Pese a todo, la política chilena ha introducido reformas sobre sí misma, por ejemplo limitando la cantidad de mandatos a los que pueden aspirar los senadores, diputados y alcaldes: este año, 69 alcaldes no pueden ir a la relección, el próximo año, una decena de senadores se retiran del cargo y lo mismo sucederá en la Cámara de Diputados, provocando una circulación de las élites mediante promociones y el ingreso de nuevos actores en el campo. Si bien esta es una buena reforma, no tiene ninguna posibilidad de producir confianza entre un pueblo hastiado y nuevos actores que rápidamente se mimetizan con quienes permanecen en el campo político, repitiendo las mismas prácticas de siempre.

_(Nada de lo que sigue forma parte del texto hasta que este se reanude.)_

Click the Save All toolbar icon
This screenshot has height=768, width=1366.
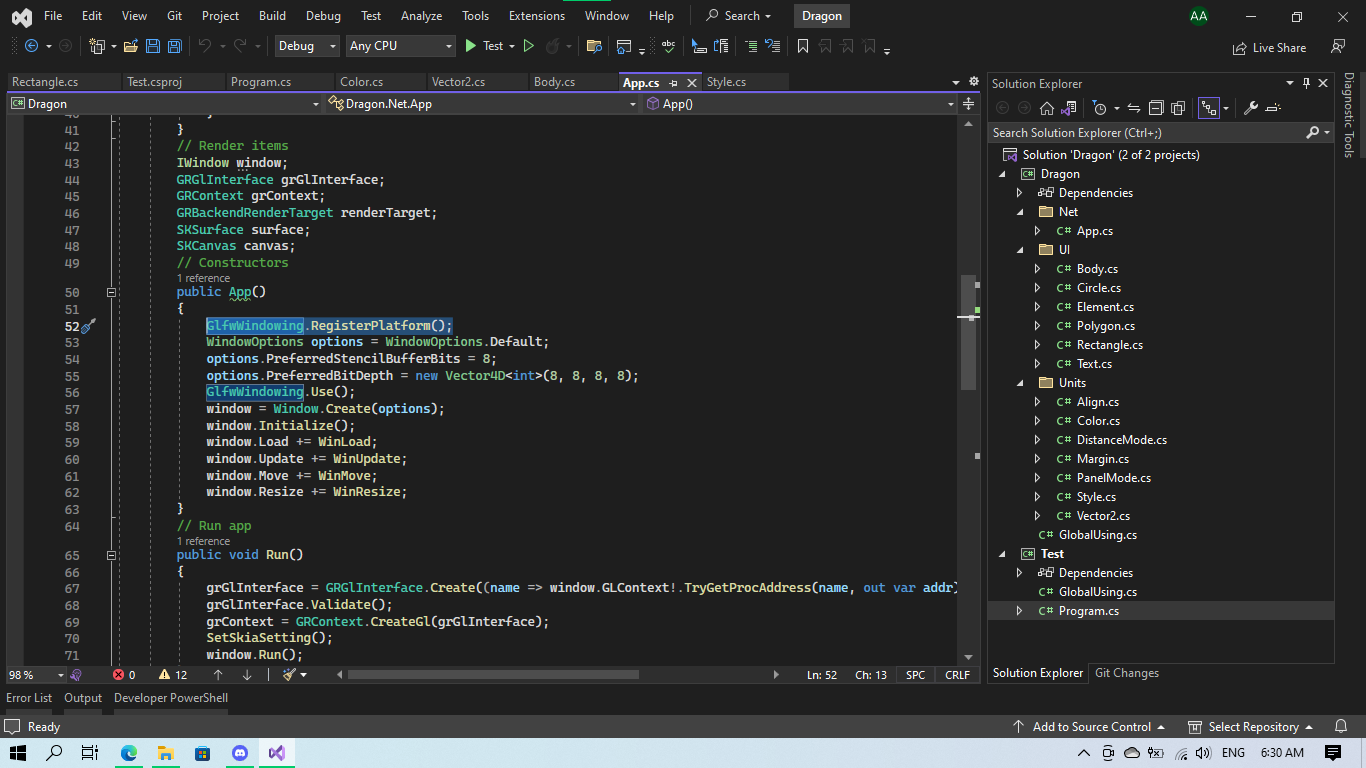(x=174, y=46)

Este es uno de los grandes males de la democracia representativa, tanto en Chile como en muchas otras partes en occidente. Mientras no mejoren los índices de confianza interpersonal entre los chilenos, que es la base para que esos mismos chilenos confíen en sus instituciones y la política, seguiremos asistiendo a batallas políticas que de sociales no tienen nada. Esto quiere entonces decir que la política, a través de intervenciones nacionales y locales, debe transformar en objetivo prioritario la creación de capital social: las reformas de la política misma por parte de quienes la practican son una condición necesaria, pero no suficiente para generar vínculos de confianza. Hasta ahora, la generación de capital social por políticas públicas puede producir efectos a escala local, pero se han mostrado inútiles para impactar en un nivel nacional.
Tal vez el inicio de la solución al problema del encapsulamiento de la política pase por tomar conciencia de la vulgaridad de los desgarros, acusaciones, réplicas y celebraciones que protagonizan a diario los actores de la política, que nada de lo que a ellos les importa tiene un correlato entre quienes están presenciando un pésimo espectáculo.